Around 10,000 to 20,000 companies go bankrupt each year in the UK. One in five new businesses fail in the first year. Is the reason for these failures poor pricing? Probably not. Is the reason poor marketing? Maybe, but maybe not. And why is a pub called the Swan Inn, in a remote village called Kettleshulme, nearly always full when pubs 20 miles away in the centre of Stockport and Manchester are failing by the day?
The answer is customer experience. Great customer experience is made up of high expectations for a product that is fully delivered. It is made up of good value for money that is appreciated and service that cannot be faulted. These and other elements of the hospitality product add up to what we know as "customer experience". To some it is a mystery why one pub or restaurant does well and another does not. They can't put the finger on the reason because it is a collection of things – sometimes small and sometimes not easily identifiable. The French call it "je ne sais quoi".
Organisations that defy the odds and succeed where others fail almost always provide exceptional customer experience. Of course the product has to be right and the price must be appropriate.
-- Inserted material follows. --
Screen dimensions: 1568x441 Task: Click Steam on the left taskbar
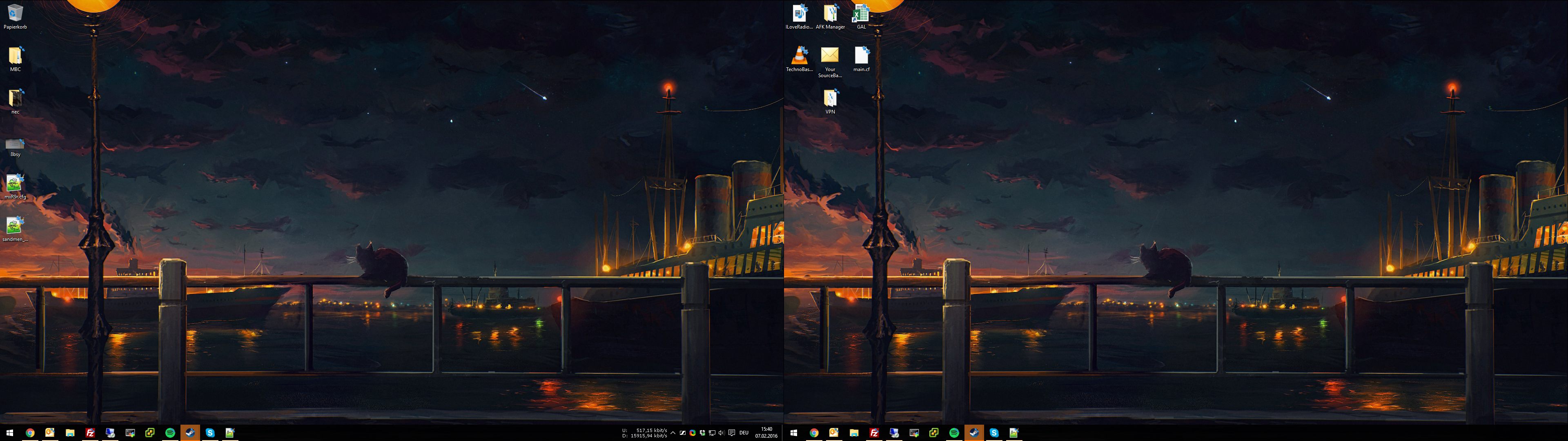pyautogui.click(x=190, y=432)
But a good product and price are par for the course. You would expect nothing less. It usually is the dedication to pleasing the customer that makes the difference.
Some years ago a ship building company in the UK commissioned market research to find out why it was losing business to Asian competitors. The researchers visited companies that spent millions with shipbuilders overseas. During one of the visits the CEO of the company that had chosen a Korean shipbuilder brought out of his draw two folders. One was a very slim folder and the other was inches thick. He pointed to the heavier folder and said:
"This is the bid we went with. Why? It was thorough to the point of being obsessive. We couldn't fail to be impressed by their dedication and attention to detail. We knew that if we placed the business with them, it would be delivered to spec, on time and at the agreed price".
Yes, the hefty presentation came from the Korean shipbuilder.
So it is in the world of customer experience. Very often great customer experience is the sum of a host of small things that aren't always visible. This leaves the competitors scratching their heads as to why what seems like a very similar operation is much more successful.
In 1971 John Tovey bought a hotel and restaurant on the side of Windermere in the Lake District. It was called Miller Howe. John Tovey was obsessive about the food and the service. When you arrived at the hotel you were greeted by someone who magically knew your name and welcomed you as if this was your second home. The food was superb and the experience faultless. You couldn't wait to make another visit and you certainly told your friends. Kit Chapman, author of "Great British Chefs" summed it up:
"Eating at Miller Howe was like spending an evening at the theatre. Guests were called into dinner, the lights went down, you enjoyed the wonderful view over Lake Windermere and you were served a wonderful, no choice menu. The only choice came at pudding, It was a show."
In 2021 the hotel was sold for £2.85 million.
We should take note of the Swan and Miller Howe. They know how to set the stage for their customers. Other businesses may operate in different ways but they all have one thing in common – they treat their business as a stage and are meticulous in delivering a brilliant show every day, in every way. The Korean shipbuilder isn’t in the entertainment business but it is in the business of selling trust and it did it with immense attention to detail. The world’s a stage and although business performances will differ, they all have to leave their audiences wanting more.